Stored items:
○ ○ ○ ○ ○

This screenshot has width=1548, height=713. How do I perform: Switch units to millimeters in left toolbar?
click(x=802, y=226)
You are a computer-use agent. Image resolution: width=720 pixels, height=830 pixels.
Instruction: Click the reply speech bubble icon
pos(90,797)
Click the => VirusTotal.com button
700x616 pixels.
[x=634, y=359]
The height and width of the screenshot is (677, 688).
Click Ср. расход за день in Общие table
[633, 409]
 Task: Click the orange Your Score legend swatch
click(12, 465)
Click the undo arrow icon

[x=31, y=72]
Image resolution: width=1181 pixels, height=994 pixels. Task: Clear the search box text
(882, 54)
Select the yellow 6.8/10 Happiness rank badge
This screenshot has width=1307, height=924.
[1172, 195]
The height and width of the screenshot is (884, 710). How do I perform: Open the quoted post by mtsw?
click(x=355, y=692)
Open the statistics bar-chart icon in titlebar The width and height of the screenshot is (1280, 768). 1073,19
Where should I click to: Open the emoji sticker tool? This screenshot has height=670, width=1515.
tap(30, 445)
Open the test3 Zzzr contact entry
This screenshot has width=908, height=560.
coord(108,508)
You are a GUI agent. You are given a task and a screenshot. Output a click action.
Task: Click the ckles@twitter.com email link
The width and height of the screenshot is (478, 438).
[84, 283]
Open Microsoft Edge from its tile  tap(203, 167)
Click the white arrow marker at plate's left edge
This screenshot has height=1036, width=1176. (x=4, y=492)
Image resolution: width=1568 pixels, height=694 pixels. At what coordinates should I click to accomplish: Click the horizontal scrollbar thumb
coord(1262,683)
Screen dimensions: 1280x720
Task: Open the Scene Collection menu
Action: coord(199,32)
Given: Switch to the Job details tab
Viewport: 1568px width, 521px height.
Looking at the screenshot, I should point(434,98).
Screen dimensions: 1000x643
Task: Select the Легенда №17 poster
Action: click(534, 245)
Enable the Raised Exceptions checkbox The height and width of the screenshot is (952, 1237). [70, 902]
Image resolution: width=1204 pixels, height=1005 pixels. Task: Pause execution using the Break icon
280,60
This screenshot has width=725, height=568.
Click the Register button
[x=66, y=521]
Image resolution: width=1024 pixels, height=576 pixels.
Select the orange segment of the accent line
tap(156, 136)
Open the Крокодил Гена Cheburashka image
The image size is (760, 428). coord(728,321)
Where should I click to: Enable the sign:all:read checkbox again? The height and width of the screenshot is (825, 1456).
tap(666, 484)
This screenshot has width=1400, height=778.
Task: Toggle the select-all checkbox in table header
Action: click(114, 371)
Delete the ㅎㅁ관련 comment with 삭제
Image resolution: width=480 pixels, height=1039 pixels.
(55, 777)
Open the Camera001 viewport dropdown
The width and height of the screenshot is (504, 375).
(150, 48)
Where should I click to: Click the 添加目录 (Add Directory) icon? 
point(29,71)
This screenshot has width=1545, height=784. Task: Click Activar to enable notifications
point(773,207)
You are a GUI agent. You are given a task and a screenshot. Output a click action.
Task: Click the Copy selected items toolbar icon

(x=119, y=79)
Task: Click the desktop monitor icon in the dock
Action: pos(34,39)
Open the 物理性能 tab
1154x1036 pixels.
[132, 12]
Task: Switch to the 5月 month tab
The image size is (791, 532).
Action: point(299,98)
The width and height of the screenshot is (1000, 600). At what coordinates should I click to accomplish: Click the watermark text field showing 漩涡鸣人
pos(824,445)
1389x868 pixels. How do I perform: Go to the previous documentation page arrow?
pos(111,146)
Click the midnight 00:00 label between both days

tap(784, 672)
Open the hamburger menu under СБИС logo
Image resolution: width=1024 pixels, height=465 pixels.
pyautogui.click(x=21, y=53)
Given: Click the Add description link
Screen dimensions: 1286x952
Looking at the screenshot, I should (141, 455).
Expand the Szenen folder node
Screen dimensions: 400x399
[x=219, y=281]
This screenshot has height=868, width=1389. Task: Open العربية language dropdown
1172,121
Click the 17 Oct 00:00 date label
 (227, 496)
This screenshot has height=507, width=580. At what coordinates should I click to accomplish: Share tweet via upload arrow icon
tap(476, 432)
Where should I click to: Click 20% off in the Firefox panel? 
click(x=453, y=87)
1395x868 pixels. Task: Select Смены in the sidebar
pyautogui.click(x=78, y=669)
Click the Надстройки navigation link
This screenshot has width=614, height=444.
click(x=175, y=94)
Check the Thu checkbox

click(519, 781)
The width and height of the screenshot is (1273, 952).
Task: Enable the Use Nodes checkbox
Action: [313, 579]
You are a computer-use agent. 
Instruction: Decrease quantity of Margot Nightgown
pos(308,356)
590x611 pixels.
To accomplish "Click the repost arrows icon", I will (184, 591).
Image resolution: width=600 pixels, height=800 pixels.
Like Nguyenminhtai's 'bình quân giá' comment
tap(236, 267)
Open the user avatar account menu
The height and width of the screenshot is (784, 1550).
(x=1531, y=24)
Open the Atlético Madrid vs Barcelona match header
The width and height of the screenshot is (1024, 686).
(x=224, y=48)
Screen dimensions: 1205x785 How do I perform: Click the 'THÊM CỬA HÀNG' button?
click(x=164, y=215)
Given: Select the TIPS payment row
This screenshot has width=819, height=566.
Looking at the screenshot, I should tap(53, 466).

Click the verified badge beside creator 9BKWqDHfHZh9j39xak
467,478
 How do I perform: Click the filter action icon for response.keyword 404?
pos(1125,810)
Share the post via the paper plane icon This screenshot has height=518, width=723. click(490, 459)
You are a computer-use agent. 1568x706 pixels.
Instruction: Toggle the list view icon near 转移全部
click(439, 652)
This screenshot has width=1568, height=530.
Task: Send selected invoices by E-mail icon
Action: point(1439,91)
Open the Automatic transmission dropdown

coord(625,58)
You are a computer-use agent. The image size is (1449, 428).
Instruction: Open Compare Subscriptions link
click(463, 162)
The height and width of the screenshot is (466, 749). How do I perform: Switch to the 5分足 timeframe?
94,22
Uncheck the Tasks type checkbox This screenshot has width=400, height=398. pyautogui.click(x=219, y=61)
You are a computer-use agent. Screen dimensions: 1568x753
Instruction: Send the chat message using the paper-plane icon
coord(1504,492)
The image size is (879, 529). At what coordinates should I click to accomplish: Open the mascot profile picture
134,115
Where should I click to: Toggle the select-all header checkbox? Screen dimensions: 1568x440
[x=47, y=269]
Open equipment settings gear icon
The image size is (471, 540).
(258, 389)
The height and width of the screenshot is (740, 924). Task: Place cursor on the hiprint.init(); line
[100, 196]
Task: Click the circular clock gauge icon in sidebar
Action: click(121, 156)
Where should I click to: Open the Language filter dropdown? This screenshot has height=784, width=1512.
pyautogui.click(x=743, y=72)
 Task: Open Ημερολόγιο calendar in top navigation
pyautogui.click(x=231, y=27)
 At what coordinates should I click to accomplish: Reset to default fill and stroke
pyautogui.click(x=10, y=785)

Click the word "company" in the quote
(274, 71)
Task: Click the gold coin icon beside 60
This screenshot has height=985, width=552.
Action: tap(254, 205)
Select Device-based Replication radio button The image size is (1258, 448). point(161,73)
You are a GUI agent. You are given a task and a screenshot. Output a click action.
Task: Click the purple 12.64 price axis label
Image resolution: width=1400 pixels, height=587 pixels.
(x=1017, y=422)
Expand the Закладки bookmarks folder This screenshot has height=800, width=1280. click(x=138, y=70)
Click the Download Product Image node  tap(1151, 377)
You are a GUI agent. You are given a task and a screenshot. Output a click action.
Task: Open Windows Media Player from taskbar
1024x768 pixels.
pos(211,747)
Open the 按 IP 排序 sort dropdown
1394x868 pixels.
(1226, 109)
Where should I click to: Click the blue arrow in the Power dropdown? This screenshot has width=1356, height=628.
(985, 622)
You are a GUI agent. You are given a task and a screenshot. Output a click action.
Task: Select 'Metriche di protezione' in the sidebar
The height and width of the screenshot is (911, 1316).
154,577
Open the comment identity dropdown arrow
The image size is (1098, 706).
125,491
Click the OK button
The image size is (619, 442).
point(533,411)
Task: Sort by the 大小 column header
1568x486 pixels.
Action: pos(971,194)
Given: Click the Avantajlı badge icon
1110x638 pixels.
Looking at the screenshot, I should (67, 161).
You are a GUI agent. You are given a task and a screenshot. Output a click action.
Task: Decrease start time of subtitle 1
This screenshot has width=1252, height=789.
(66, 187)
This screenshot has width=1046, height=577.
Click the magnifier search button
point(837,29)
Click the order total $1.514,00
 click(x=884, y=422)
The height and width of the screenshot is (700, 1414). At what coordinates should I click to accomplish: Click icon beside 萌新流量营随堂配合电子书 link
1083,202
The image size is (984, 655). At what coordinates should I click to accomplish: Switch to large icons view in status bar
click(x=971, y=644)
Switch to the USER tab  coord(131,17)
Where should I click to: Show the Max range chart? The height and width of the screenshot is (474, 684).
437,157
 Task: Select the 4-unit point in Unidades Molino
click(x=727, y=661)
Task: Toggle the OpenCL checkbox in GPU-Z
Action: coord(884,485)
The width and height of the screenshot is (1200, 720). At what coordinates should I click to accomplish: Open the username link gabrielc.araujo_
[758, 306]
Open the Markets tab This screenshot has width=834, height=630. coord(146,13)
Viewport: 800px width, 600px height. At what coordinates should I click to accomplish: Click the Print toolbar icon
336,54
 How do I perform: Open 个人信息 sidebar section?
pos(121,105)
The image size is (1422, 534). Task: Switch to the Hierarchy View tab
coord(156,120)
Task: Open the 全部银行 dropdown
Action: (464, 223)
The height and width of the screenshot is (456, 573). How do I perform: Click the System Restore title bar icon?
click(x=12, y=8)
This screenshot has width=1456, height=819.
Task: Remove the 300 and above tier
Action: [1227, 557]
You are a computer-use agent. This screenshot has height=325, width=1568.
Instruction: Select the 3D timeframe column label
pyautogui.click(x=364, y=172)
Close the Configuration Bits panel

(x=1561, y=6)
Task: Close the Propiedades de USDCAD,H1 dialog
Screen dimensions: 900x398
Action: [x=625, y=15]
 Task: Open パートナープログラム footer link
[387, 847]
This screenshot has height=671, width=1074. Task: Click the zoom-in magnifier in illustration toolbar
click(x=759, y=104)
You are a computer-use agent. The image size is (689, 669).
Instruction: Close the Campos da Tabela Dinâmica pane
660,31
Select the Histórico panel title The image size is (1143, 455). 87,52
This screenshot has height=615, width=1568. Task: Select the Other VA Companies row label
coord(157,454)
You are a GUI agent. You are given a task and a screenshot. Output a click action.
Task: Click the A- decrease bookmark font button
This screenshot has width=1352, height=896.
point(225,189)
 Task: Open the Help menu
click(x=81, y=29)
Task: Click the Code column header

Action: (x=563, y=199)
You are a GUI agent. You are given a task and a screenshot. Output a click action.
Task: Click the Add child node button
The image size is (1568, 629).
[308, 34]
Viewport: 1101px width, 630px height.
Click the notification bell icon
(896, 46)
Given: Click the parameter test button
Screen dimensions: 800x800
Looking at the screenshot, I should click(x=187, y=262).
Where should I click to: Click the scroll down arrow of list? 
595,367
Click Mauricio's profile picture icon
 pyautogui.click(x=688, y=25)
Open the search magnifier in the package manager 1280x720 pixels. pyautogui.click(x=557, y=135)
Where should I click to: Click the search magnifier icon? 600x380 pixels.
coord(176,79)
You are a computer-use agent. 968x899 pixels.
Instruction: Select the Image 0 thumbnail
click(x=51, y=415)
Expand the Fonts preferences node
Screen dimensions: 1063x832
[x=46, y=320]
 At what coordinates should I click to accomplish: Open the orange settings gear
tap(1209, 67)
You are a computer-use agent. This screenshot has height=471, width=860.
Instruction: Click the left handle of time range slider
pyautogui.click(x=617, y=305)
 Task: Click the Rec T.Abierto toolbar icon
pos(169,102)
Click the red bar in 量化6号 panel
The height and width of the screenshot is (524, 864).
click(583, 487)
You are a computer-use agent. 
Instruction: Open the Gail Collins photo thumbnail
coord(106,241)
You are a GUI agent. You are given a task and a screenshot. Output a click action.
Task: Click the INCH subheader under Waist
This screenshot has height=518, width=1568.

○ ○ ○ ○ ○

:: Exercise description ::
Copy each line above that has the word "from".

:: Completed task ::
Open Microsoft Edge from its tile  tap(203, 167)
Task: Open Windows Media Player from taskbar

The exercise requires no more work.